I love it, this has been a great conversation, super helpful, super awesome. You've done this multiple times before, like you mentioned earlier, Craig, you're one of the people that we've worked with at Clozd that I would say is on the front bleeding edge of adopting win-loss technologies and programs and driving value from it. So it's been a pleasure for us to work with you.
Let's say I'm you five years ago or seven years ago when you're first getting exposed to win-loss, what advice would you give somebody who's stepping into this for the first time? And what are some of the things to make sure you do and what are some of the things to maybe make sure you don't do if you're doing win-loss for the first time?

Such a great question. 2017 me, what would I say? First thing I would say is, you probably have some hunches around your go-to-market effort. You're probably suspicious about something and you are wondering if you should make a change. So that's where win-loss can be brought to bear so effectively to back your change with data.

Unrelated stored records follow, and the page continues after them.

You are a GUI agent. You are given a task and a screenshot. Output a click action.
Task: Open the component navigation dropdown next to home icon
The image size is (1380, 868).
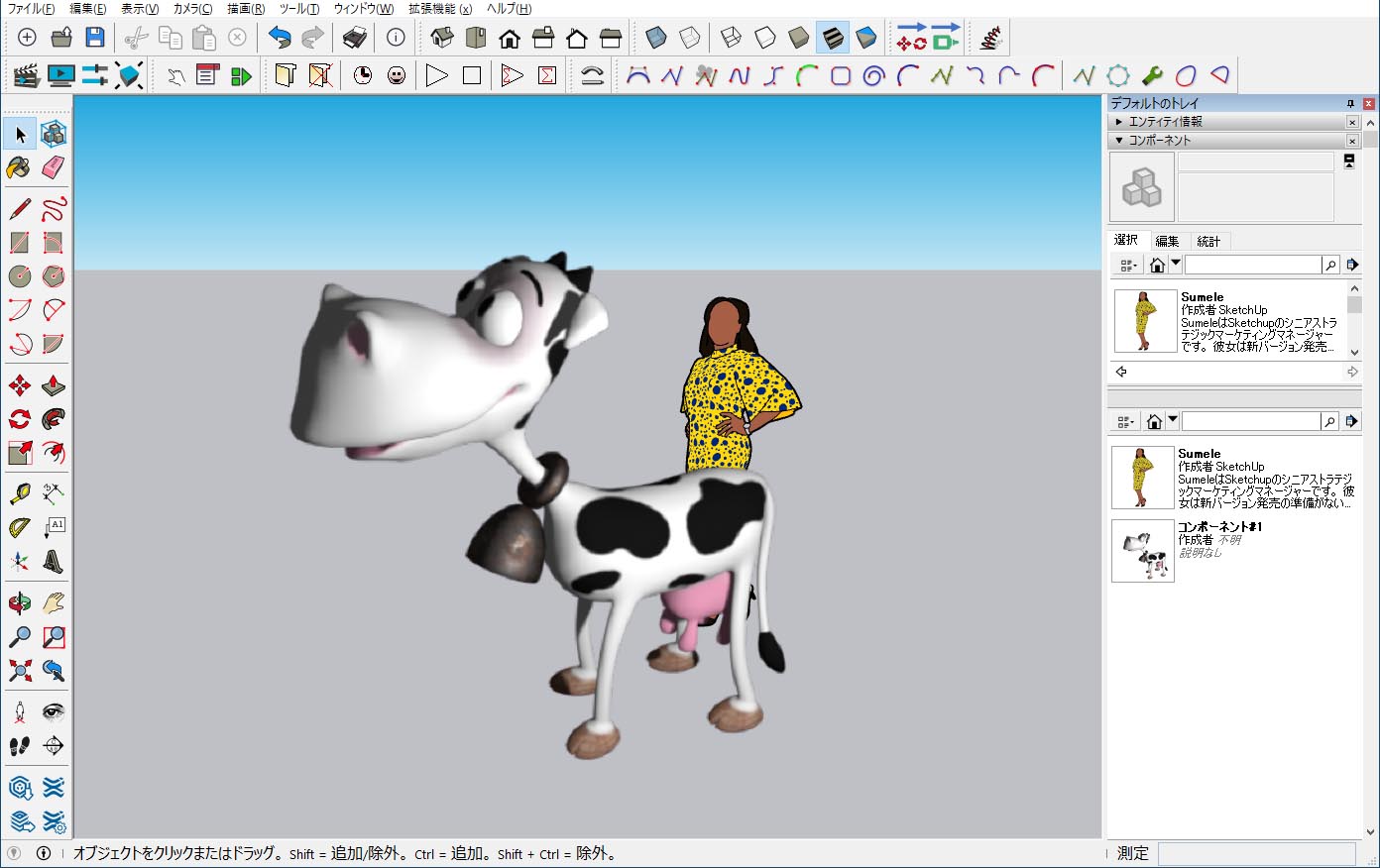click(1175, 263)
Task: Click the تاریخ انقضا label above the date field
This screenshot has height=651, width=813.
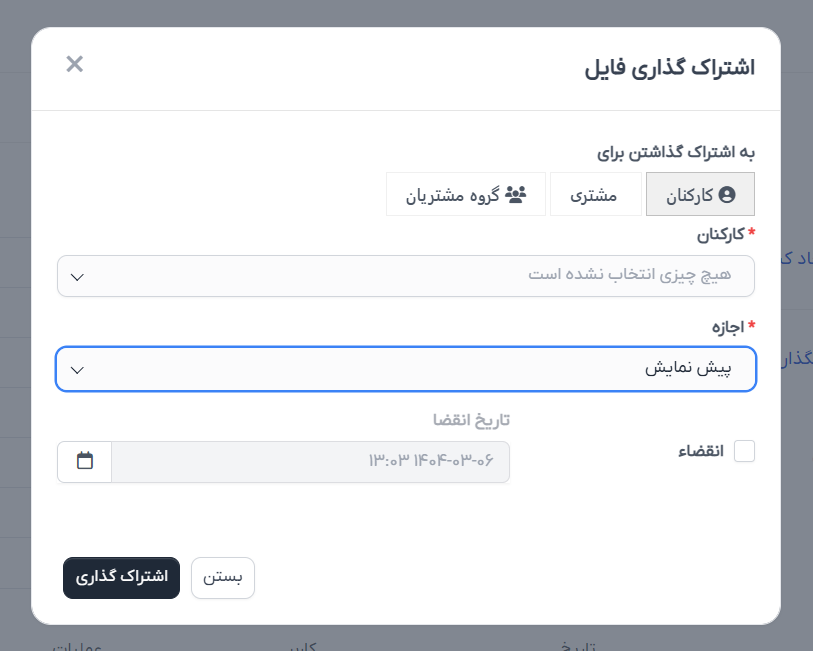Action: (471, 419)
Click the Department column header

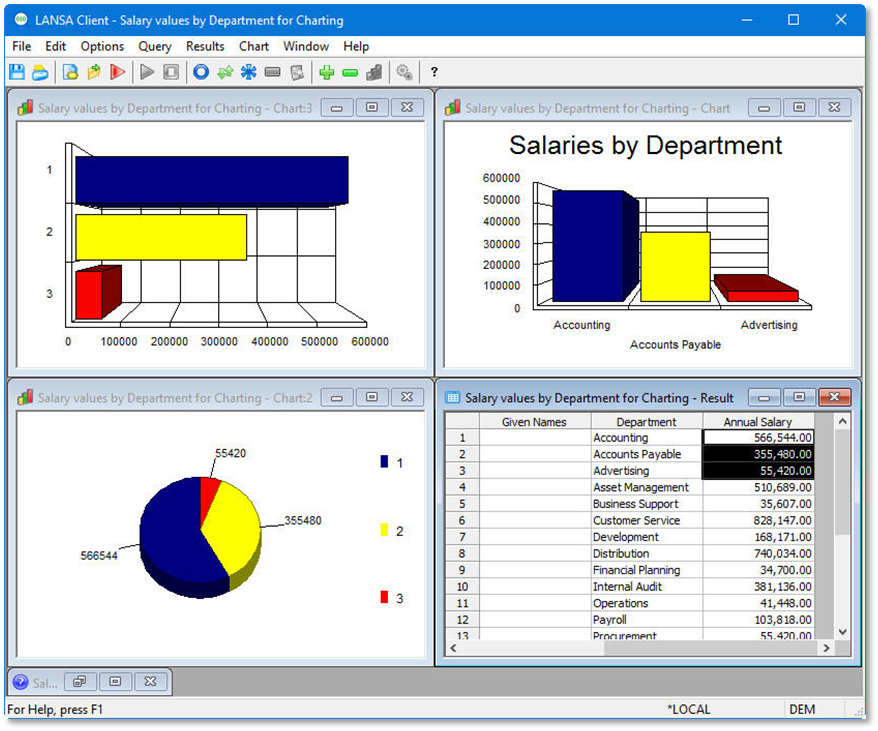pyautogui.click(x=646, y=422)
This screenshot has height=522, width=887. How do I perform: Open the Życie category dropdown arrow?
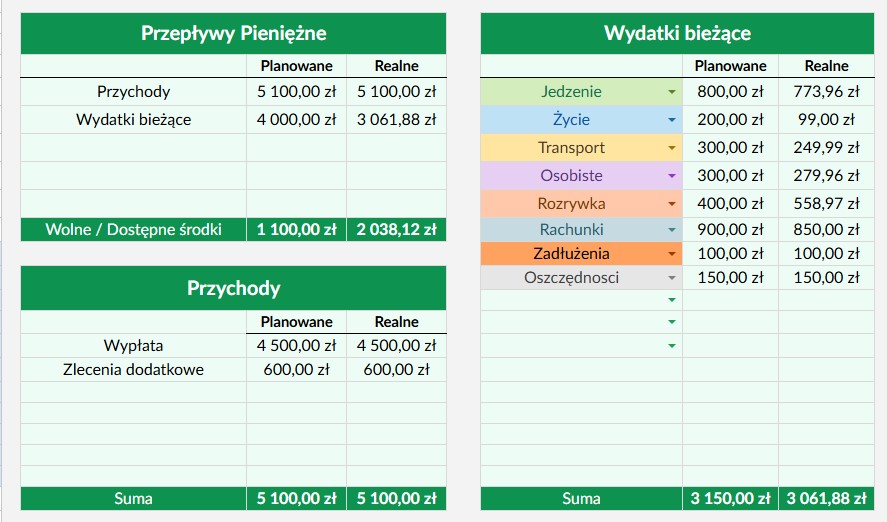pyautogui.click(x=672, y=120)
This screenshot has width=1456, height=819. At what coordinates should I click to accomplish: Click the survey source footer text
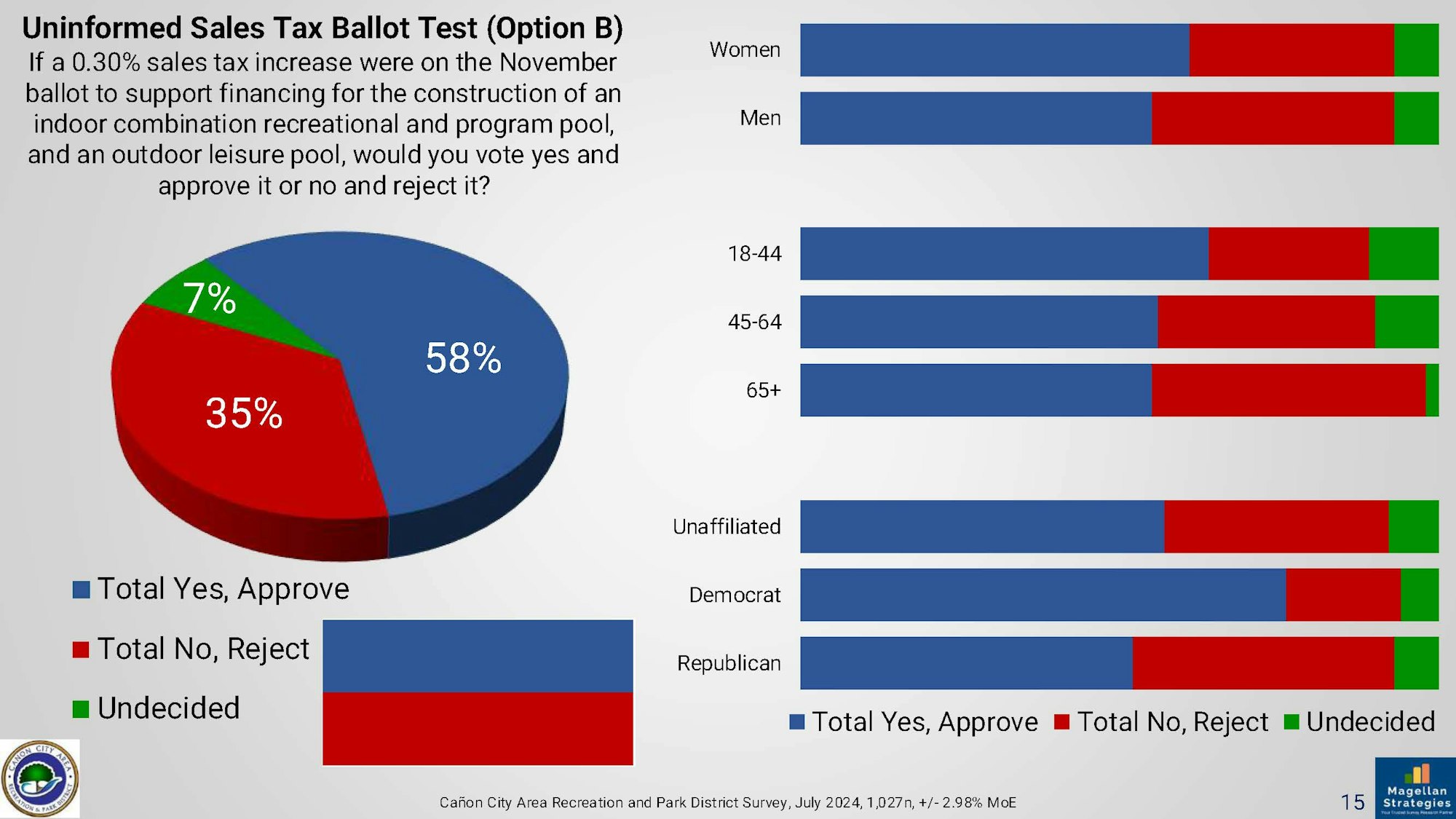pos(727,802)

And sometimes it's intimidating to get started with something like that, so if somebody asked me like you just did, I would say, start super small. Pick some hunch that you have, do a very small number of interviews, and I'm here to tell you, as soon as you read the first one or the rest of your management team reads the first one or your head of compete reads the first one, you will want more data like that because it's just so insightful, it's just a world that is not available to you until you do third party win-loss.

That's awesome, and you just get started. What would you tell yourself not to do? What are some of the mistakes that you've seen or things you've run into in the past that where you'd give watch-outs to somebody that's doing win-loss?

Another great question. With great power, comes great responsibility.

I love it.

If you have a data-driven insight that almost inevitably this is going to call out some department or some other executive leader, it's going to be like the CRO. What are you doing over there? Or the product leader, just do your best, whoever you are within the organization to make sure that whatever you glean from win-loss is not used to forward some kind of agenda.

You just need to make it just this dispassionate thing that's looking at your business and sharing insights for all of us to come to the same conclusions. But don't use it to advance some kind of agenda internally, it's not what it's for. Win-loss is at its best when it's data that's served up to a bunch of smart people and they all come to the same conclusion because they have the same data.

I love it. I've never heard it stated that way, and I love it. Win-loss information can be super powerful if people look at it through a objective, humble, we're all messed up, we all make mistakes, we all screw up in our jobs and we're just trying to figure out how to advance the ball, and we're all on one team trying to get better. When it's looked through that way, great. When it is weaponized and politicized, watch out. And I don't think anybody wants to work in an organization that does that because it's definitely not healthy, but it's super important too, I love that feedback or that guidance, it's super helpful.

It can bring teams together to solve problems, that's the power of it.

I love it. Craig, this has been awesome, thank you so much, I appreciate you taking the time, everyone else, I appreciate you joining in. If you're interested in seeing more sessions, they're all up there, go jump on and we'll talk to you all later, thank you.